Given records |

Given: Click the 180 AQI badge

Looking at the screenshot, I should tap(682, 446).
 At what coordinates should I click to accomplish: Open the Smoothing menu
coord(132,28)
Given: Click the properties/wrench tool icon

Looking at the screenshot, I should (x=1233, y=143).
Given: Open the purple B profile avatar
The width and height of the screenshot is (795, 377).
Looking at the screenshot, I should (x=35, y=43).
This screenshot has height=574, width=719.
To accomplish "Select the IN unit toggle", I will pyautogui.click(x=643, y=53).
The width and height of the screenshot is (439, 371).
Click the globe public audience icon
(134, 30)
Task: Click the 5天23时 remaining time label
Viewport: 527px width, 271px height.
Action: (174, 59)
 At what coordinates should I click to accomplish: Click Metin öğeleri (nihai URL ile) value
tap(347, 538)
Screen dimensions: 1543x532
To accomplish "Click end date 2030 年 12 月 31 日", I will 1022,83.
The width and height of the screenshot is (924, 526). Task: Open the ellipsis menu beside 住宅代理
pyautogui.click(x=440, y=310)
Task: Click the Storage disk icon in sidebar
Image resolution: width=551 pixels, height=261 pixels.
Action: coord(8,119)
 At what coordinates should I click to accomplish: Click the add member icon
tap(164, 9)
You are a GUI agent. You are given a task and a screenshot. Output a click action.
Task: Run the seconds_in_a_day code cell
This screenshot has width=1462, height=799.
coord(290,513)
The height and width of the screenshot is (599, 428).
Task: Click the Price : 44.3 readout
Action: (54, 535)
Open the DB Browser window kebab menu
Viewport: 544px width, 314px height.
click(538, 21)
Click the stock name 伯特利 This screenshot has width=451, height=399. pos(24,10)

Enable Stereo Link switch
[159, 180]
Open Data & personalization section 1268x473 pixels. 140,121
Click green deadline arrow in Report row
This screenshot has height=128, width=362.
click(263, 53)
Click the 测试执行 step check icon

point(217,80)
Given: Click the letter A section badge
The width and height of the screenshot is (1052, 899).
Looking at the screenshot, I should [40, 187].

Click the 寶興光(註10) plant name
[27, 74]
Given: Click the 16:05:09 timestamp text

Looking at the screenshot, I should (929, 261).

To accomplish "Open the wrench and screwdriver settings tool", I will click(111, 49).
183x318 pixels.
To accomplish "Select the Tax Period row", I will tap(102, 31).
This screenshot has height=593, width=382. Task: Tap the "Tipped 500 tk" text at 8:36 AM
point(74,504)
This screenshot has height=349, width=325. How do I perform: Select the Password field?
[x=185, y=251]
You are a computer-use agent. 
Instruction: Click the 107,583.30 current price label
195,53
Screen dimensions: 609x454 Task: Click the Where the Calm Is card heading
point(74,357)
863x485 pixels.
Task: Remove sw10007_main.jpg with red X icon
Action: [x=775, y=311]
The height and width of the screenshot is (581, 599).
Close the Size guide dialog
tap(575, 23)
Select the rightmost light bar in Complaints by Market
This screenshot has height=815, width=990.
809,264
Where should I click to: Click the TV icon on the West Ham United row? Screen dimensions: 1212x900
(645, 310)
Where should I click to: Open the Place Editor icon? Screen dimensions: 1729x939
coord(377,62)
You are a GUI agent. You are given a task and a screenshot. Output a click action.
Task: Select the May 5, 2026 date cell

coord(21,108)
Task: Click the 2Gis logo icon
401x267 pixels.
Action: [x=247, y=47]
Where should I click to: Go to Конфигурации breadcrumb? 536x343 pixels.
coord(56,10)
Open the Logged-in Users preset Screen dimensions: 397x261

What you need to do |
Copy out the entries in full, exactly as they appear.

Exercise answer |
Given: Click the 180 AQI badge

Looking at the screenshot, I should tap(682, 446).
 At what coordinates should I click to accomplish: Open the Smoothing menu
coord(132,28)
Given: Click the properties/wrench tool icon

Looking at the screenshot, I should (x=1233, y=143).
Given: Open the purple B profile avatar
The width and height of the screenshot is (795, 377).
Looking at the screenshot, I should (x=35, y=43).
This screenshot has height=574, width=719.
To accomplish "Select the IN unit toggle", I will pyautogui.click(x=643, y=53).
The width and height of the screenshot is (439, 371).
Click the globe public audience icon
(134, 30)
Task: Click the 5天23时 remaining time label
Viewport: 527px width, 271px height.
Action: (174, 59)
 At what coordinates should I click to accomplish: Click Metin öğeleri (nihai URL ile) value
tap(347, 538)
Screen dimensions: 1543x532
To accomplish "Click end date 2030 年 12 月 31 日", I will 1022,83.
The width and height of the screenshot is (924, 526). Task: Open the ellipsis menu beside 住宅代理
pyautogui.click(x=440, y=310)
Task: Click the Storage disk icon in sidebar
Image resolution: width=551 pixels, height=261 pixels.
Action: coord(8,119)
 At what coordinates should I click to accomplish: Click the add member icon
tap(164, 9)
You are a GUI agent. You are given a task and a screenshot. Output a click action.
Task: Run the seconds_in_a_day code cell
This screenshot has width=1462, height=799.
coord(290,513)
The height and width of the screenshot is (599, 428).
Task: Click the Price : 44.3 readout
Action: (54, 535)
Open the DB Browser window kebab menu
Viewport: 544px width, 314px height.
click(538, 21)
Click the stock name 伯特利 This screenshot has width=451, height=399. pos(24,10)

Enable Stereo Link switch
[159, 180]
Open Data & personalization section 1268x473 pixels. 140,121
Click green deadline arrow in Report row
This screenshot has height=128, width=362.
click(263, 53)
Click the 测试执行 step check icon

point(217,80)
Given: Click the letter A section badge
The width and height of the screenshot is (1052, 899).
Looking at the screenshot, I should [40, 187].

Click the 寶興光(註10) plant name
[27, 74]
Given: Click the 16:05:09 timestamp text

Looking at the screenshot, I should (929, 261).

To accomplish "Open the wrench and screwdriver settings tool", I will click(111, 49).
183x318 pixels.
To accomplish "Select the Tax Period row", I will tap(102, 31).
This screenshot has height=593, width=382. Task: Tap the "Tipped 500 tk" text at 8:36 AM
point(74,504)
This screenshot has height=349, width=325. How do I perform: Select the Password field?
[x=185, y=251]
You are a computer-use agent. 
Instruction: Click the 107,583.30 current price label
195,53
Screen dimensions: 609x454 Task: Click the Where the Calm Is card heading
point(74,357)
863x485 pixels.
Task: Remove sw10007_main.jpg with red X icon
Action: [x=775, y=311]
The height and width of the screenshot is (581, 599).
Close the Size guide dialog
tap(575, 23)
Select the rightmost light bar in Complaints by Market
This screenshot has height=815, width=990.
809,264
Where should I click to: Click the TV icon on the West Ham United row? Screen dimensions: 1212x900
(645, 310)
Where should I click to: Open the Place Editor icon? Screen dimensions: 1729x939
coord(377,62)
You are a GUI agent. You are given a task and a screenshot. Output a click action.
Task: Select the May 5, 2026 date cell

coord(21,108)
Task: Click the 2Gis logo icon
401x267 pixels.
Action: [x=247, y=47]
Where should I click to: Go to Конфигурации breadcrumb? 536x343 pixels.
coord(56,10)
Open the Logged-in Users preset Screen dimensions: 397x261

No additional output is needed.